Quien haya entrado a una panadería mexicana recordará la grata sorpresa de encontrar las más variadas y hermosamente moldeadas formas de pan dulce: banderillas, chapatas, conchas, chilindrinas y sigue la lista de nombres imaginativos y masas azucaradas que ninguna venta de pan ni española, ni francesa, ni austríaca puede mostrar. Y no se diga la variedad que en los mercados se encuentra de hechuras con harina de maíz: gorditas, chalupas, alegrías, pacholas, sopes, tlacoyos...

El maíz valioso aporte de América a la alimentación mundial tuvo en México precolombino casi altura de deidad. Según los mitos mayas y aztecas, fue la sustancia que dio vida y conciencia a los seres humanos. El hombre y el maíz estaban hechos de la misma materia. En el mito, Quetzalcóatl lo llevó a Tomachán y allí lo mascaron los dioses para ponérselo en la boca de los hombres y robustecerlos. Soy la mazorca tierna de maíz y una esmeralda es mi corazón, dice un cantar mexicano comparándolo con las joyas. Y todos los ritos agrícolas de fertilidad están asociados a su cosecha. En la alimentación ocupó y ocupa el centro convertido en masa para tortillas con variaciones de forma y modos de cocción; en tamales o en bebida: atoles cuyo sabor y textura varían en cada cocina y que espesaba los caldos el cacao y el chocolate.

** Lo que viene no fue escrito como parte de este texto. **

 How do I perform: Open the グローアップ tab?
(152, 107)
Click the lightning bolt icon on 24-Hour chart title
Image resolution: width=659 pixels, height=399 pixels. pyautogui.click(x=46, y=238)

El maíz se puede asar, cocer, comer tierno (xilote) con todo y tusa y, como lo llamaban los aztecas momochitli, es decir, convertido en palomitas . Las cañas se masticaban y se asaban para fabricar mieles, las hojas para infusiones o para envolver tamales; de las espigas se hacían panes y de los cabellos de la mazorca, diurético. Cuando se cocían los granos tiernos con chiles y pericón, se le llamaba esquite (la voz todavía se conserva). Los tamales siguen siendo hoy plato fundamental en las mesas; se le añaden carnes, mariscos, chiles, mole, hierbas, frutas ácidas, quelites, amaranto y miel, pepitas u otras nueces. En el Chilam Balam se mencionan los dzotob chay, con huevo en salsa de pepita de calabaza, envueltos en hojas de chaya. Los sobis huan, hechos de mazorca, pescado, iguana o aves, se ofrecían a los dioses como homenaje especial. Todavía en Yucatán se prepara de la cocina maya los grandes mucil-pollo (noh uah fue su nombre): el ave entera envuelta en masa de maíz mezclada con achiote y horneada bajo tierra.

En estas variaciones, un mismo plato se convierte en muchos diferentes. Con pocos elementos (México no es agrícolamente rico: grandes zonas son desérticas y otras tan secas que apenas si permiten una cosecha al año) la investigación sobre lo comestible del medio y la imaginación para mezclarlos de tal manera que su sabor y su aspecto varíen enriqueciendo la mesa es el gran piso de la comida mexicana. Lo que le da su sello personal, por decir así de lo que debería llamarse cultura.